INFORMATION -
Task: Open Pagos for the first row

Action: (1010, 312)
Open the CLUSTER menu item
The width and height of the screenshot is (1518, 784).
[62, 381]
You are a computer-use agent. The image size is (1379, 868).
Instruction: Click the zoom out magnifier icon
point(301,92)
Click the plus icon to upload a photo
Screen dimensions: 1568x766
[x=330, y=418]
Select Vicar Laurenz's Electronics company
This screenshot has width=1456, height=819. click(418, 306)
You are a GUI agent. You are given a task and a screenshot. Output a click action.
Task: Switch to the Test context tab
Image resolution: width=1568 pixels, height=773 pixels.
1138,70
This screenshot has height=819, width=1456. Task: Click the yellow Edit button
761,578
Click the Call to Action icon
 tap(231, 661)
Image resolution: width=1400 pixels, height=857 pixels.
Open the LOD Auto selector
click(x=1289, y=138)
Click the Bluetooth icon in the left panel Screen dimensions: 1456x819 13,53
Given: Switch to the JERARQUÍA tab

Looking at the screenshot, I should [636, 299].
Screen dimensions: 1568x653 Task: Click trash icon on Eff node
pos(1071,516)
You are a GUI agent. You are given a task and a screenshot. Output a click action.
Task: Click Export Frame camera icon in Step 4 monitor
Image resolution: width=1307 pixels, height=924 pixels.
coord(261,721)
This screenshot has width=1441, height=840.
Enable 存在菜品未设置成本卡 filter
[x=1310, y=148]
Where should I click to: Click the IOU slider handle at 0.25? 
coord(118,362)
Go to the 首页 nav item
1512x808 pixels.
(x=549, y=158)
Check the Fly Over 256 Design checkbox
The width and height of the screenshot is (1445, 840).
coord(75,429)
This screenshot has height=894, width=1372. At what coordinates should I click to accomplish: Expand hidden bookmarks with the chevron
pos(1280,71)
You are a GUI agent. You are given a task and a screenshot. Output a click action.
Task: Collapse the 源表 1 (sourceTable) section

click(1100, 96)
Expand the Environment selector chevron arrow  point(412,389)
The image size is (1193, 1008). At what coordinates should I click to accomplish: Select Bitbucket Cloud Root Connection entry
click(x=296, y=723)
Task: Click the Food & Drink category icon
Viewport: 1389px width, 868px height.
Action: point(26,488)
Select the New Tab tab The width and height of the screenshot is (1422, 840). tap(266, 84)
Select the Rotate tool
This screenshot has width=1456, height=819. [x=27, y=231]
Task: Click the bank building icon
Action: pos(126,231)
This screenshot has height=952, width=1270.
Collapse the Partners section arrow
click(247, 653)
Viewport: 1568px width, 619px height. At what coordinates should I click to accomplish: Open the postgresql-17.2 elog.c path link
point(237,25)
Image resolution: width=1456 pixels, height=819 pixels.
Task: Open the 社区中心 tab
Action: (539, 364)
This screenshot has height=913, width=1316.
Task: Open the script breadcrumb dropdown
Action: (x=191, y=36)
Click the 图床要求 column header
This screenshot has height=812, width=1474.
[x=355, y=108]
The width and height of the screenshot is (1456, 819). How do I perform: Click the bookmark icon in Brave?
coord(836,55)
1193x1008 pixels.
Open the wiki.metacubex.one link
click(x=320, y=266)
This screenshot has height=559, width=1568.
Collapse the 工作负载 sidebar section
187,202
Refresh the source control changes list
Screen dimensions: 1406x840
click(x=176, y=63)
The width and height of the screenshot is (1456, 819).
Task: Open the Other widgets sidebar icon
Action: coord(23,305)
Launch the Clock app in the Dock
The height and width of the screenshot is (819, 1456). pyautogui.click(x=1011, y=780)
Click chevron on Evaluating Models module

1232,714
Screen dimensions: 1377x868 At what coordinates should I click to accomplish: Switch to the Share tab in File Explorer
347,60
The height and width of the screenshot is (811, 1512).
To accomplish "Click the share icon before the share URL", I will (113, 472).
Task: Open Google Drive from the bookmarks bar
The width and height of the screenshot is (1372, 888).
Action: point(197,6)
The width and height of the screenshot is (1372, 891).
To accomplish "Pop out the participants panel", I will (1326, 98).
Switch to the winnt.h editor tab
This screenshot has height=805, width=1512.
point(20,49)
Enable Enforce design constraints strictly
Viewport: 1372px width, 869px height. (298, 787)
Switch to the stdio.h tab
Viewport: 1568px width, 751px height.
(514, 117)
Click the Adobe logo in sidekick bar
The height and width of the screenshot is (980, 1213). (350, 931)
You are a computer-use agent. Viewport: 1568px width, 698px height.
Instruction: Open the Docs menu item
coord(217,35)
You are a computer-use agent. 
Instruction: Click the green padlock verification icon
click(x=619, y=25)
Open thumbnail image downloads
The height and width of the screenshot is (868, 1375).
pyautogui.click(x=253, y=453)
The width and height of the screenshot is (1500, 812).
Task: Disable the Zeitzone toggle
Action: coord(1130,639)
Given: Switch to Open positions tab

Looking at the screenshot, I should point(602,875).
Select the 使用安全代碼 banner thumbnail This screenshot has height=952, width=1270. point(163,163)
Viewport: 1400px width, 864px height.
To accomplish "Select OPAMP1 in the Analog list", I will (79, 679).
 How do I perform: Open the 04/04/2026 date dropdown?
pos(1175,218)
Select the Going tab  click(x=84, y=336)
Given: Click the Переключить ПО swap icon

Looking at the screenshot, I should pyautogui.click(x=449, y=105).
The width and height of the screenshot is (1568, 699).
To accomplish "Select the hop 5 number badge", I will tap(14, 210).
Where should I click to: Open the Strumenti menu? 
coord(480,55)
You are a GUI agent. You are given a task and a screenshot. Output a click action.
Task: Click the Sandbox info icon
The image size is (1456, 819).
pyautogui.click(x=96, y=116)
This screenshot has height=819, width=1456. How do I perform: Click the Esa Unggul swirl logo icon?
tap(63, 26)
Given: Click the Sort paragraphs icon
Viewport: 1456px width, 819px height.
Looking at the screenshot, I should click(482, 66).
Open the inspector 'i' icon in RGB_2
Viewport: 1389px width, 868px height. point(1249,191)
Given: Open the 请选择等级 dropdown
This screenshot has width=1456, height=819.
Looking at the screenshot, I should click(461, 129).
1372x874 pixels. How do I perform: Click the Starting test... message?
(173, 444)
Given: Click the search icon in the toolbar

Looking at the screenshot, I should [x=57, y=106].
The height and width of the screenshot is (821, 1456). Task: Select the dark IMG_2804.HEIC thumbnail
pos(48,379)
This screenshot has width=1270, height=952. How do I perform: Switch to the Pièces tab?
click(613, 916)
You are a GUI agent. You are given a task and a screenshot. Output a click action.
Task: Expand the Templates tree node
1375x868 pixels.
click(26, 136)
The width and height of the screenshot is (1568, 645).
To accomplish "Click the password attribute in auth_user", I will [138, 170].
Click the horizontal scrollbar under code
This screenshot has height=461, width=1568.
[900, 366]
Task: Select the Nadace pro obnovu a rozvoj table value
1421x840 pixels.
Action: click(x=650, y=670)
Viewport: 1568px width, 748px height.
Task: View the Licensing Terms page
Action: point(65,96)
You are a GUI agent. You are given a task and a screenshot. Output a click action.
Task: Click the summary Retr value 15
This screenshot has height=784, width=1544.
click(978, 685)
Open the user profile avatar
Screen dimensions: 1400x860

THE TASK -
Could you copy exactly the lines from the one containing "The width and height of the screenshot is (1568, 645)." through the end of the records above, and nothing more?

REPLY TO THE TASK -
The width and height of the screenshot is (1568, 645).
To accomplish "Click the password attribute in auth_user", I will [138, 170].
Click the horizontal scrollbar under code
This screenshot has height=461, width=1568.
[900, 366]
Task: Select the Nadace pro obnovu a rozvoj table value
1421x840 pixels.
Action: click(x=650, y=670)
Viewport: 1568px width, 748px height.
Task: View the Licensing Terms page
Action: point(65,96)
You are a GUI agent. You are given a task and a screenshot. Output a click action.
Task: Click the summary Retr value 15
This screenshot has height=784, width=1544.
click(978, 685)
Open the user profile avatar
Screen dimensions: 1400x860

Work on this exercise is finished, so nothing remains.